**Text shown**
/---

Friday, 13 April 2012

Titanic: An Emerging Urban Quarter

Queen’s Island is a fascinating man made peninsula with a titanic history stretching back to the mid nineteenth century. The land, formed by spoil from excavating the River Lagan later became the site of one of the greatest shipyards in the world, and now in the 21st century possibly a new urban quarter for Belfast.

Queen's Island, 1964. Credit: Belfast Harbour Commissioners.

This blog post opens the story in 1613 and travels through an absorbing near 400-year voyage to 2001 and the beginnings of the modern Titanic Quarter.

From modest beginnings to Titanic success...

Article by Gary Potter.

The story of Queen's Island begins long before its creation in 1613. James I granted a Castle and surrounding land to Sir Arthur Chichester and issued a Royal Charter that saw the official recognition of Belfast as a town. Trade in Belfast grew steadily from this point and in 1636 Belfast built its first ship. The 150 ton ‘Eagle’s Wing’ was commissioned by Presbyterian clergymen to take some 540 persons to America. The attempt to emigrate failed and there is also doubt surrounding the claim that the ‘Eagle’s Wing’ was built in Belfast as no direct documented evidence exists.

\---

**Objective**
Write the next part of the article on the history of Queen's Island, starting right after its last sentence.

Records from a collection
/---

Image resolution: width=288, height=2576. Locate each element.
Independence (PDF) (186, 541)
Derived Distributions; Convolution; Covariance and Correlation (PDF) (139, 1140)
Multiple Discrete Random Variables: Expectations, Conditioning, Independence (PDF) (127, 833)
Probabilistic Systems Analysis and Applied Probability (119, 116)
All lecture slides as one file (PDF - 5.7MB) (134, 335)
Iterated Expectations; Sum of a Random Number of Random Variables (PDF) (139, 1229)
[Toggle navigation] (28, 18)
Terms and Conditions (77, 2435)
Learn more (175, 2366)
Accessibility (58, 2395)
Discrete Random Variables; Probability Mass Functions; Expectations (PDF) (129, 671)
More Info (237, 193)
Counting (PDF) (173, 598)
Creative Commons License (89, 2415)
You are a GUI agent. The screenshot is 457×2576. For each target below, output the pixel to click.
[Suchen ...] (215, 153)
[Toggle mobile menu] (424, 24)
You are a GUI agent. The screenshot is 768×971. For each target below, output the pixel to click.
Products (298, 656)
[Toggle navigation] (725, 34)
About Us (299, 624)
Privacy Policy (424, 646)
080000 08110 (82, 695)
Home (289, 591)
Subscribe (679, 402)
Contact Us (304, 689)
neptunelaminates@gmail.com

\---

**Task result**
Belfast, 1690.

If the ‘Eagle’s Wing’ was built in Belfast, it certainly didn’t signal the immediate beginnings of a world-leading shipbuilding industry. In 1640 the settlement of Belfast consisted of just 600 people and apart from the Castle and immediate surroundings there was nothing of note. The Belfast historian George Benn described Belfast’s port as a “poor little harbor at the bottom of high street”. The River Lagan was so shallow that ships had to lighten their load to progress upstream and the Lagan was so insignificant that it was described as merely a boundary to the town. The main artery was the River Farset which was later covered over in 1770 to create a widened High Street.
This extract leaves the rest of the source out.